Sensorless Control of the Levitated Ball
This work addresses a practical problem of reducing cost and improving reliability in magnetic levitation systems by eliminating position sensors, which is of interest to control engineers working on such systems.
The paper presents the first sensorless control law for a levitated ball system, using only current and voltage measurements, by combining parameter estimation-based observers with dynamic regressor extension and mixing to reconstruct magnetic flux and estimate mechanical coordinates. Simulation results demonstrate the effectiveness of the proposed scheme.

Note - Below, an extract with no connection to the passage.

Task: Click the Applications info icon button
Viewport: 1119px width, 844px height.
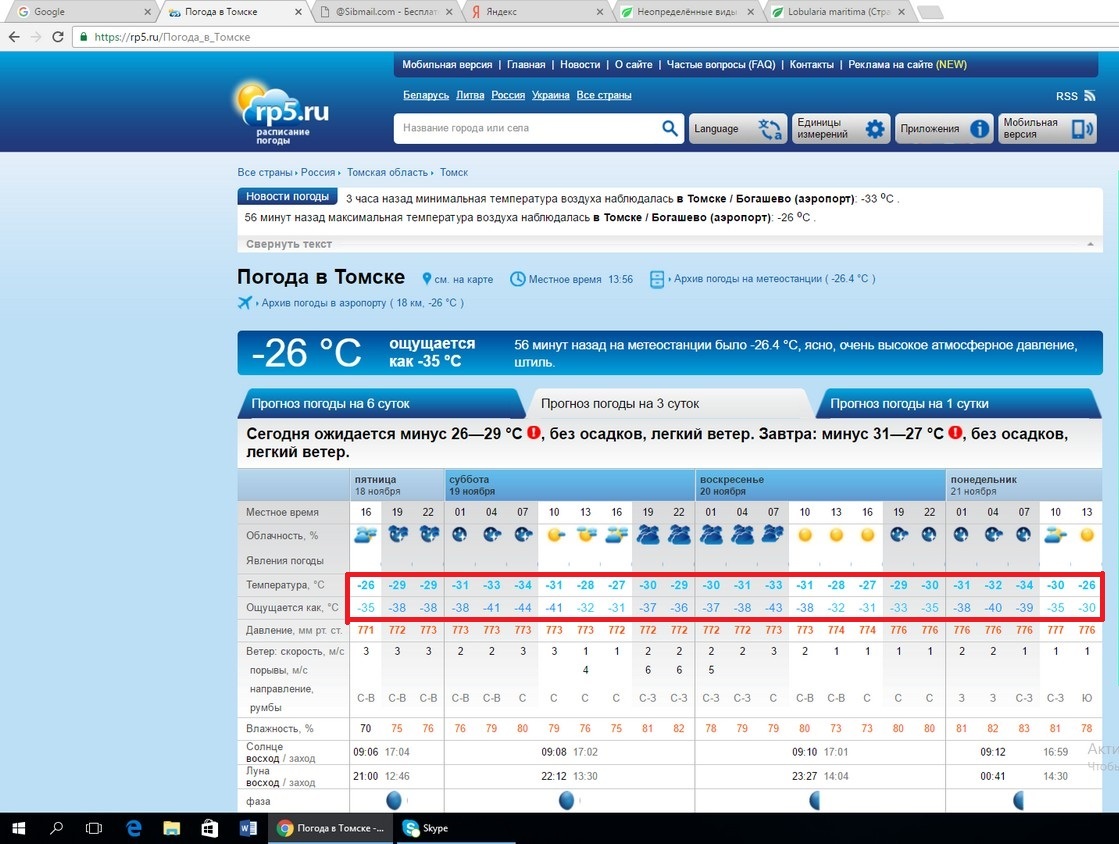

One of the most widely studied dynamical systems in nonlinear control theory is the levitated ball. Several full-state feedback controllers that ensure asymptotic regulation of the ball position have been reported in the literature. However, to the best of our knowledge, the design of a stabilizing law measuring only the current and the voltage - so-called sensorless control - is conspicuous by its absence. Besides its unquestionable theoretical interest, the high cost and poor reliability of position sensors for magnetic levitated systems, makes the problem of great practical application. Our main contribution is to provide the fist solution to this problem. Instrumental for the development of the theory is the use of parameter estimation-based observers, which combined with the dynamic regressor extension and mixing parameter estimation technique, allow the reconstruction of the magnetic flux. With the knowledge of the latter it is shown that the mechanical coordinates can be estimated with suitably tailored nonlinear observers. Replacing the observed states, in a certainty equivalent manner, with a full information asymptotically stabilising law completes the sensorless controller design. Simulation results are used to illustrate the performance of the proposed scheme.